Un mundo visto desde la visión reveladoramente “miope” de cientos de artistas de todo el mundo, un verdadero caos artístico y creativo. La Miopía global, titula Maggi a su trabajo. Miopía puede ser la forma de mirar, del artista para descubrir lo imposible, miopía del espectador que debe entrecerrar los ojos para focalizar en puntos impensados. Ya no es un defecto, es un hallazgo, es un mecanismo esencial de la creación. Desde esta perspectiva el impulso es devastador, agobiante. Ante tanto despliegue el visitante se enfrenta a la propuesta compatriota con cierto aliento de placer, aunque tenga que forzar la vista para apreciarlo. Dentro, las paredes claras del pabellón albergan una obra blanca, pulcra, detallada, minuciosa y tremendamente espiritual. Es como un remanso proporcionado por los detalles y el despliegue, en retazos diminutos de papel que se abren como un “mapa” silencioso y vivo por todo el espacio.
“El artista estuvo meses recortando papelitos”, dice una simpática italianita que cuida el recinto. Dice que lo conoció y es “maraviglioso”. También conoció a Carlos Maggi, ese viejito majestuoso e interminable que al final de su vida llegó hasta la orilla de la historia a ver la obra de su hijo. Pudo ver un mundo nuevo, en recortes, finísimo enjambre de técnica, sutil y complejo, con una trama que invita a deslizarse, a planear sobre una especie de ciudad virtual, como percibe el viajero cuando llega desde el cielo a una ciudad, indescriptible, palpable, geométrica y desnuda. Antes del dibujo, antes de la creación, casi antes de todo, solo las líneas y el empuje de la propia fuerza de la materia, deslizándose, tensa y en paz.
El pequeño palacete es propiedad del Estado y un privilegio que si hoy tuviera que enfrentar significaría no existir en la Bienal. O al menos, pasar menos inadvertido entre las grandes y potentes representaciones nacionales. Es carísimo estar allí. Que lo diga la presidenta argentina, que finalmente pagó mucho dinero por conquistar su propio espacio en comodato hasta el 2020. Ni siquiera es propio, pero al menos Argentina tiene un espacio y puede transitar con otro aire por esa batalla interminable en la que solo vale la imagen. Entre magníficas esculturas de Juan C. Distéfano, fuertes, conmovedoras, revulsivas, apareció la imagen de Cristina desde el Chaco en video-conferencia para inaugurar la conquista. Está bien, al menos hay presidentes que se enteran y pelean por su arte. Gracias a esto, los argentinos saben que están muy bien representados en el acontecimiento más importante del mundo artístico.

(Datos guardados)

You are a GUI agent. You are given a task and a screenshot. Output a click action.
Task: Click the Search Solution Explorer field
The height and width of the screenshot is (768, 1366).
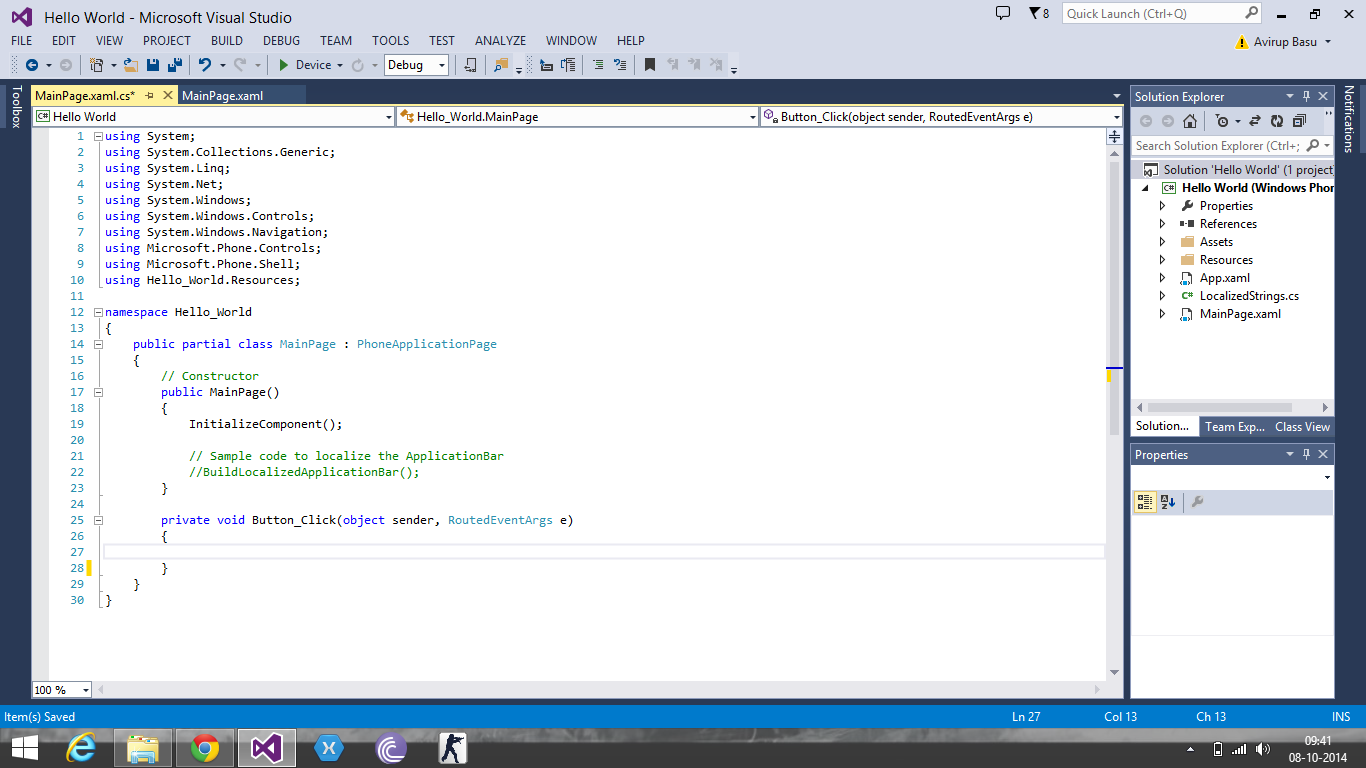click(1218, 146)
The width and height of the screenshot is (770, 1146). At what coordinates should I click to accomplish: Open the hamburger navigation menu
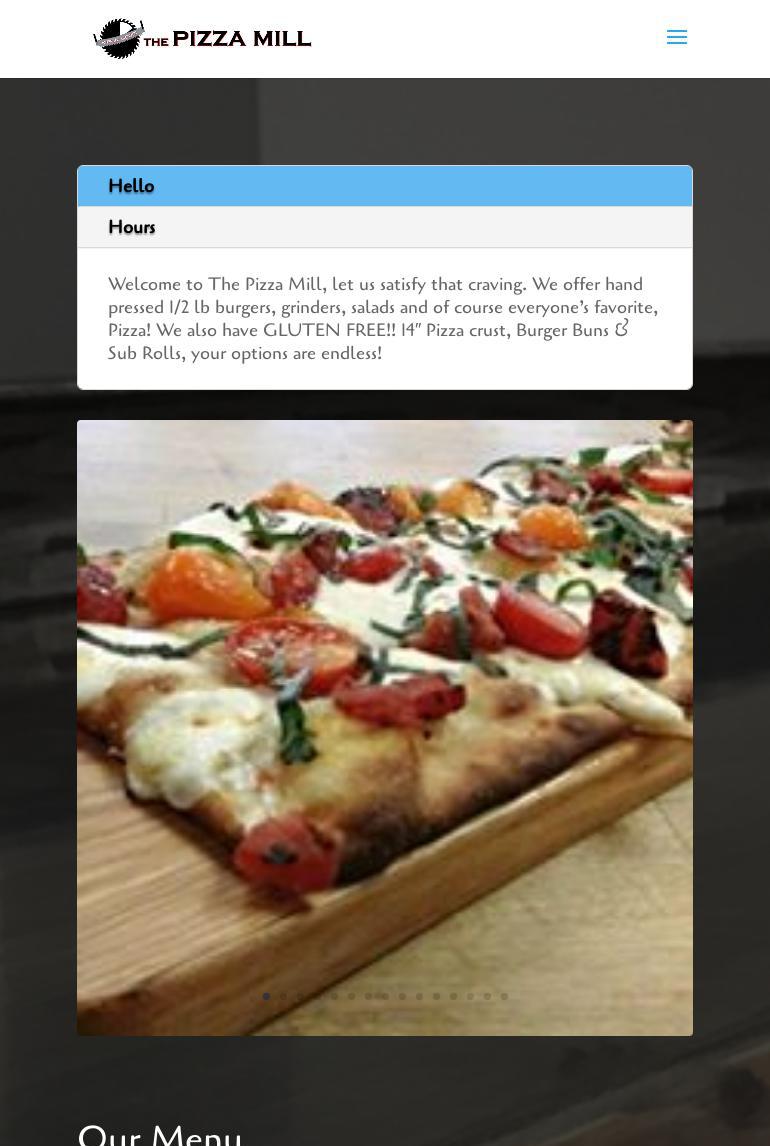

LO QUE SE PIDE:
Responde a partir del texto:
(a) ¿Qué título le da Maggi a su trabajo?
(b) Según la italiana que cuida el recinto, ¿durante cuánto tiempo estuvo el artista recortando papelitos?
(c) ¿Hasta qué año tiene Argentina su espacio en comodato?

TU SOLUCIÓN:
(a) La Miopía global.
(b) Durante meses.
(c) Hasta el 2020.